TASK STATEMENT ▸ After locating the line that contains "Given: Click the 2:26 duration badge" in the data below, set down exactly that line and each one after it through the line that contains "You are a computer-use agent. Image resolution: width=1068", and nothing more.

===== MATERIAL PROVIDED

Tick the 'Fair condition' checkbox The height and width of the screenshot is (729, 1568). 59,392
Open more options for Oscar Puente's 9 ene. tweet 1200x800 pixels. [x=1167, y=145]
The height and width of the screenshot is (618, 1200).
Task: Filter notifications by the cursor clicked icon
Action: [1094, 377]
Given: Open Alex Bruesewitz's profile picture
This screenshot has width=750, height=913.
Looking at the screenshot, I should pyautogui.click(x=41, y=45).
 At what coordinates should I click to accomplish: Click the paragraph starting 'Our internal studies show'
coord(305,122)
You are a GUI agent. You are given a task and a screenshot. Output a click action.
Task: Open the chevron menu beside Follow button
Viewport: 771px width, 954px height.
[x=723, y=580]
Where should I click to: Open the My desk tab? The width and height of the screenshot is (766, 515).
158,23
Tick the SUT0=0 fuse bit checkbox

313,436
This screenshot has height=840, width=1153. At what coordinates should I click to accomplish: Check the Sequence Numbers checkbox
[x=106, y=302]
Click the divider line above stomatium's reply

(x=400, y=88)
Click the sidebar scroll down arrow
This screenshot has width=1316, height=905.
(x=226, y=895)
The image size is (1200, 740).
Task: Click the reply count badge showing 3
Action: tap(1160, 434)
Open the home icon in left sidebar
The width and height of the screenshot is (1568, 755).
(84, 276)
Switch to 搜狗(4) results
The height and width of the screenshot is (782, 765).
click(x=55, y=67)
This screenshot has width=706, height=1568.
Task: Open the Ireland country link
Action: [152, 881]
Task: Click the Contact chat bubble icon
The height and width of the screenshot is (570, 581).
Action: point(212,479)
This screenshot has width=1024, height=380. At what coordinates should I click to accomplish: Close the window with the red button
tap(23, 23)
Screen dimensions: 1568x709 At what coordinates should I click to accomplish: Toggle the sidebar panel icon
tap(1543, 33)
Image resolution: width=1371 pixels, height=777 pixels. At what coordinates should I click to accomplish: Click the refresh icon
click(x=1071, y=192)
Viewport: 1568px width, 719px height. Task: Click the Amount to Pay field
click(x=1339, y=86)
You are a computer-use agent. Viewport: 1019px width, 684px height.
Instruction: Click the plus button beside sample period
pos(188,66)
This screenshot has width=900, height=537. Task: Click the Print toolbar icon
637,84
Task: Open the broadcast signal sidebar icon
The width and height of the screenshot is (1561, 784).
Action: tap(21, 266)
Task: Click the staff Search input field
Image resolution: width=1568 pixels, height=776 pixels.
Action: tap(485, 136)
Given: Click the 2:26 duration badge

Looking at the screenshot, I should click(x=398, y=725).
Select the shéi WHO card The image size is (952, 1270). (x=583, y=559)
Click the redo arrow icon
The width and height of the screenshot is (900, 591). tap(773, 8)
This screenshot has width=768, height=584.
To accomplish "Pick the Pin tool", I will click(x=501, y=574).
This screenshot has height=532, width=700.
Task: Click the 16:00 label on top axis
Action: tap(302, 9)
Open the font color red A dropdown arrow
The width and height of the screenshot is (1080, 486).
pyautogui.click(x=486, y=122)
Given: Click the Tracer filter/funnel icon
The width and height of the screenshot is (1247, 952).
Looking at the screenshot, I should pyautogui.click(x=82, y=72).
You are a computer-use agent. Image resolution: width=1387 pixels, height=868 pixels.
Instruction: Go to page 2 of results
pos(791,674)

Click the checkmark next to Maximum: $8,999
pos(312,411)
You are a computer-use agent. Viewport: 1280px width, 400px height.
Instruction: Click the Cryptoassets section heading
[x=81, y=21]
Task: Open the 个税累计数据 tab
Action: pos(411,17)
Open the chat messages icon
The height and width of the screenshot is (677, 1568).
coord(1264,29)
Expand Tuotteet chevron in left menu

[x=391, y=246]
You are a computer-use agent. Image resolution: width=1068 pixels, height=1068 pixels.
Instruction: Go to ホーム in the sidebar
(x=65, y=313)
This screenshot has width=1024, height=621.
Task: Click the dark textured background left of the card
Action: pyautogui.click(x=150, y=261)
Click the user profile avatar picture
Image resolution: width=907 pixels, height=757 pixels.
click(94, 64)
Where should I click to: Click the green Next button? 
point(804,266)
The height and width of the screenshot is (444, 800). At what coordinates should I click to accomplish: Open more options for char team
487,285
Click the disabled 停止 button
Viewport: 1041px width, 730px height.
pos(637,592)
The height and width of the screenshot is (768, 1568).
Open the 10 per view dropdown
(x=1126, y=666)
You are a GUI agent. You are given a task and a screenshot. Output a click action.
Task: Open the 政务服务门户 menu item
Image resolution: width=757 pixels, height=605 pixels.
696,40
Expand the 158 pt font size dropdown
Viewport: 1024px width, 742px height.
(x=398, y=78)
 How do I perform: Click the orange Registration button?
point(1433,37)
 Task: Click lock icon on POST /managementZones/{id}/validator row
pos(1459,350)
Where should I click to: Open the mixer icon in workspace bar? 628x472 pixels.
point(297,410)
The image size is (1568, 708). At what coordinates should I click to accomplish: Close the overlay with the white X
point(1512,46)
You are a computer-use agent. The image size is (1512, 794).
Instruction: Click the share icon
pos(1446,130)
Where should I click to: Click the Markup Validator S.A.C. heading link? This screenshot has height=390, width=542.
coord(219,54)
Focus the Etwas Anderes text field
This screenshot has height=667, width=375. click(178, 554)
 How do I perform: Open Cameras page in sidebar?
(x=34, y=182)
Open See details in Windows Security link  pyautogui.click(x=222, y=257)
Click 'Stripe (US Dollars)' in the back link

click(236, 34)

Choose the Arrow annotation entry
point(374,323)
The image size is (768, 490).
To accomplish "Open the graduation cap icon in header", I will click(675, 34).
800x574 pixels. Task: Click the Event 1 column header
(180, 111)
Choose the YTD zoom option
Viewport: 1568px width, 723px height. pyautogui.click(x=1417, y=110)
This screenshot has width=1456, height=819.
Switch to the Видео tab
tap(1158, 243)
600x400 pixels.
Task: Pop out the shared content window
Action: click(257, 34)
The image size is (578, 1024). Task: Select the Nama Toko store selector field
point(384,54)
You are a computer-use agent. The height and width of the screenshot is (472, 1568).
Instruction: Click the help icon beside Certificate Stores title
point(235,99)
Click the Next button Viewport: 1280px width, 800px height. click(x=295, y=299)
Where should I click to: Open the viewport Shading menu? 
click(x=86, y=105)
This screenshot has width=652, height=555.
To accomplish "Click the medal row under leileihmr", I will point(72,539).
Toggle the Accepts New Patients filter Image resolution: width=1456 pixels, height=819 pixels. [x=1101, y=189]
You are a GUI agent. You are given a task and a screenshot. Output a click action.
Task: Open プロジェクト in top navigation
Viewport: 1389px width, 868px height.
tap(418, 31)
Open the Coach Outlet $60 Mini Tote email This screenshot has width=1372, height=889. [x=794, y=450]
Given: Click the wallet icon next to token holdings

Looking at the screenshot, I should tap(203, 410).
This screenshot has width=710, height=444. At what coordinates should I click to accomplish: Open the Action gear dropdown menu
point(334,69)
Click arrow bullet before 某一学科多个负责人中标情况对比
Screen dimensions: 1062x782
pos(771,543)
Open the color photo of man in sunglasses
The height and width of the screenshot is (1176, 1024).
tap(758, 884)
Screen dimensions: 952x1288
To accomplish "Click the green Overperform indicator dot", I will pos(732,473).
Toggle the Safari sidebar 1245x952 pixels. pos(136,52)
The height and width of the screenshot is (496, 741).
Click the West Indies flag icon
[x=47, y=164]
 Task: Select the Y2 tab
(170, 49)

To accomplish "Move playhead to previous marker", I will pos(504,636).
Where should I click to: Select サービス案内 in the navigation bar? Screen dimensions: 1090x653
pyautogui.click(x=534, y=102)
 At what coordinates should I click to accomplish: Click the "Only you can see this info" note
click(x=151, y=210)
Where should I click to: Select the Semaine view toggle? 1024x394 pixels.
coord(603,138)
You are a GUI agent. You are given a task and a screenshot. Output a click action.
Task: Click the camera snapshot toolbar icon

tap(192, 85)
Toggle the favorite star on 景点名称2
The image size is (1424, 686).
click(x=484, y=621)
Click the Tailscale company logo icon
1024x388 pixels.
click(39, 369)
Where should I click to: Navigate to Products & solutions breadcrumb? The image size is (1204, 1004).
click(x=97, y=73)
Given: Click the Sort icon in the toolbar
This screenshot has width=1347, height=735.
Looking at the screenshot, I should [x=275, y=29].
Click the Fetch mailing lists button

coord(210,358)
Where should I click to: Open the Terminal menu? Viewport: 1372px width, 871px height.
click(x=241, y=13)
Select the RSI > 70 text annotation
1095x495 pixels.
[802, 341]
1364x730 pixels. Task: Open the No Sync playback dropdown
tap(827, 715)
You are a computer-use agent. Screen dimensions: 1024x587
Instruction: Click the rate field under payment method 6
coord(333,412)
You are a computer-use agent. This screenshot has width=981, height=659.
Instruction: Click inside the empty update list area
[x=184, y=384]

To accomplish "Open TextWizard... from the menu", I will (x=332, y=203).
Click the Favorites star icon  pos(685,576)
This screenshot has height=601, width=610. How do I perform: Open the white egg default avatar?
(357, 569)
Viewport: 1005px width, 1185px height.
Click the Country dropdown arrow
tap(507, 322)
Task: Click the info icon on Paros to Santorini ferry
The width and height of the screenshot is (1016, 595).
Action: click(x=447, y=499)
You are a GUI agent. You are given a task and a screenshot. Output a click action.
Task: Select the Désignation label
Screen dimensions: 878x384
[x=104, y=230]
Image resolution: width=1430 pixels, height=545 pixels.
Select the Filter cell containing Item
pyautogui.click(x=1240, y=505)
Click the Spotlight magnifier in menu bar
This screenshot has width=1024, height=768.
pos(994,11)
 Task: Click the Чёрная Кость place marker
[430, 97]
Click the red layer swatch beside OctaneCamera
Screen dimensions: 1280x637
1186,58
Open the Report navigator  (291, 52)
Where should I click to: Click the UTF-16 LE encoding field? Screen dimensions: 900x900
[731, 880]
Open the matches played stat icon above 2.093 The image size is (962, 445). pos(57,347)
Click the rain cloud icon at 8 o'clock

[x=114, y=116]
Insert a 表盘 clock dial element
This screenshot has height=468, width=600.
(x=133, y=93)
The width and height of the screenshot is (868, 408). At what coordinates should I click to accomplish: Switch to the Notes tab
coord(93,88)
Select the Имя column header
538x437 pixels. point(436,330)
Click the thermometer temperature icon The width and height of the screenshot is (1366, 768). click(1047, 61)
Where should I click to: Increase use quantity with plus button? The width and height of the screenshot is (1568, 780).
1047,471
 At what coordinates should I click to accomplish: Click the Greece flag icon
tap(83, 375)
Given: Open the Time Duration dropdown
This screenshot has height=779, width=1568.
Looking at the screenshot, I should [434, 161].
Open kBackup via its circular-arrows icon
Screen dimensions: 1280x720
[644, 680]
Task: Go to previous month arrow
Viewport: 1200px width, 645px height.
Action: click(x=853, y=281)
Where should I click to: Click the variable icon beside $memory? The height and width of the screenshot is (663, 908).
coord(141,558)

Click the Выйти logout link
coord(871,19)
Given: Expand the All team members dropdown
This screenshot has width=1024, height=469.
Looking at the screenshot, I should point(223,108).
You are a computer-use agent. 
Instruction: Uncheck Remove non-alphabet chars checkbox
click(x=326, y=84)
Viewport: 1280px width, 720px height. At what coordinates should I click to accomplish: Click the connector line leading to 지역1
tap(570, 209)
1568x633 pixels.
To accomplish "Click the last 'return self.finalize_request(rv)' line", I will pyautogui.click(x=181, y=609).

==========

RESPONSE AREA ▸
Given: Click the 2:26 duration badge

Looking at the screenshot, I should click(x=398, y=725).
Select the shéi WHO card The image size is (952, 1270). (x=583, y=559)
Click the redo arrow icon
The width and height of the screenshot is (900, 591). tap(773, 8)
This screenshot has width=768, height=584.
To accomplish "Pick the Pin tool", I will click(x=501, y=574).
This screenshot has height=532, width=700.
Task: Click the 16:00 label on top axis
Action: tap(302, 9)
Open the font color red A dropdown arrow
The width and height of the screenshot is (1080, 486).
pyautogui.click(x=486, y=122)
Given: Click the Tracer filter/funnel icon
The width and height of the screenshot is (1247, 952).
Looking at the screenshot, I should pyautogui.click(x=82, y=72).
You are a computer-use agent. Image resolution: width=1387 pixels, height=868 pixels.
Instruction: Go to page 2 of results
pos(791,674)

Click the checkmark next to Maximum: $8,999
pos(312,411)
You are a computer-use agent. Viewport: 1280px width, 400px height.
Instruction: Click the Cryptoassets section heading
[x=81, y=21]
Task: Open the 个税累计数据 tab
Action: pos(411,17)
Open the chat messages icon
The height and width of the screenshot is (677, 1568).
coord(1264,29)
Expand Tuotteet chevron in left menu

[x=391, y=246]
You are a computer-use agent. Image resolution: width=1068 pixels, height=1068 pixels.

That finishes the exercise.